On December 27, Freemasons celebrate The Feast of St. John the Evangelist. As we first learned in our 1st Degree lecture, he is one of the two Christian patron saints of modern #Freemasonry.
This day also marks the Winter Solstice that happens every year when the Sun reaches its most southerly declination of -23.5 degrees. In other words, when the North Pole is tilted farthest – 23.5 degrees – away from the Sun, delivering the fewest hours of sunlight of the year.
Freemasons follow an ancient tradition and celebrate twice a year the so-called Solsticial Feasts, also known as Festivities of St. John, the Evangelist in December and the Baptist in June.
Freemasons, however, do not celebrate solstices for astronomical reasons, nor in remembrance of a christian or pagan rite.
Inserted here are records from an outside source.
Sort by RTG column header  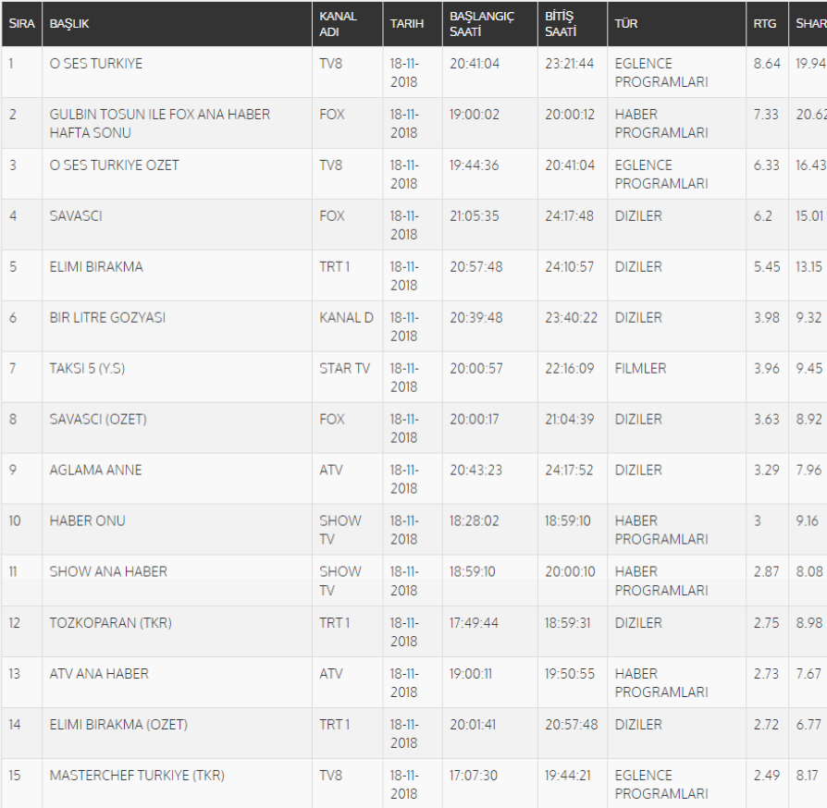point(765,24)
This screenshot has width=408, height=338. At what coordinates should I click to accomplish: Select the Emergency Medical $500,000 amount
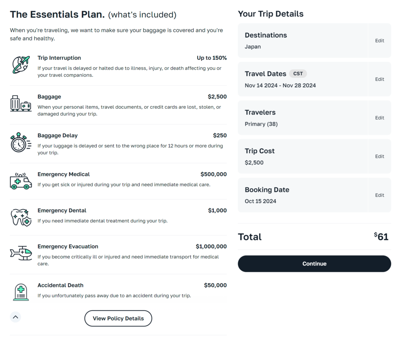click(x=214, y=174)
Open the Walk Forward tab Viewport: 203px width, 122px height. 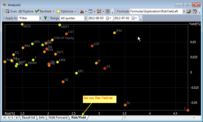tap(58, 118)
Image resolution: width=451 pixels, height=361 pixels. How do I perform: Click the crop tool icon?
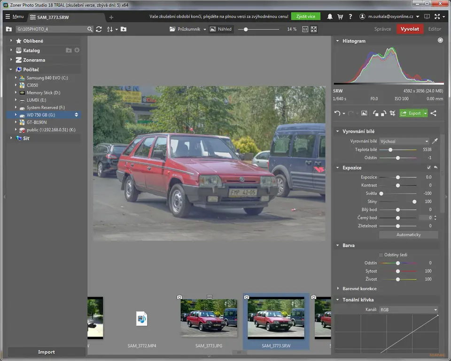pyautogui.click(x=392, y=113)
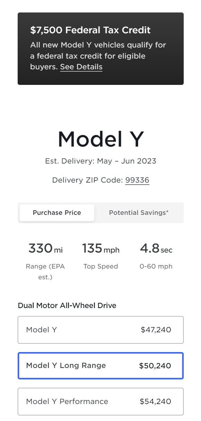
Task: Click the $47,240 price
Action: (x=156, y=330)
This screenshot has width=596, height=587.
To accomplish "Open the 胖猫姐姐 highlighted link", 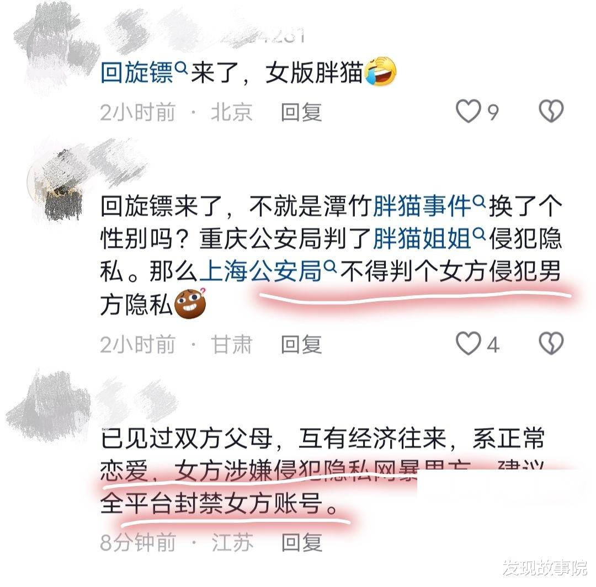I will (x=422, y=238).
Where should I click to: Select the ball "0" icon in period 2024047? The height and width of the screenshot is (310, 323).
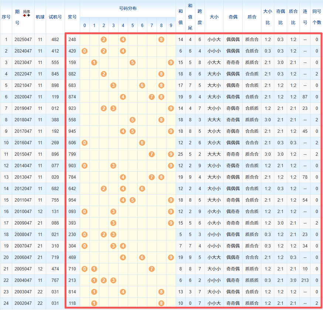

The invariable course of the planets in the Heavens, the eternal cycle of yearly solstices and equinoxes constitute the most striking demonstration of the order that reigns in Nature; an order that reflects an act of the Creation.
Ordo ab Chao
From the Book of Genesis it is very clear that God separates light from darkness, the heavens from the earth, the day from the night. Order, therefore, lies at the base of reason, logic, all sciences, and all creation. That is why we represent the divinity in our Masonic Order as the Great Architect of the Universe. The great builder who brings order in place of chaos.
We celebrate the Solstices in homage to the immutable order of Nature that reminds us, day after day, year after year, that our lives must not be left to the rule of chance, chaos, madness, but to that of order, reason, logic, mathematics, and Geometry, the queen of Sciences, represented in our Temples by the letter G placed above the Master’s chair in the Lodge.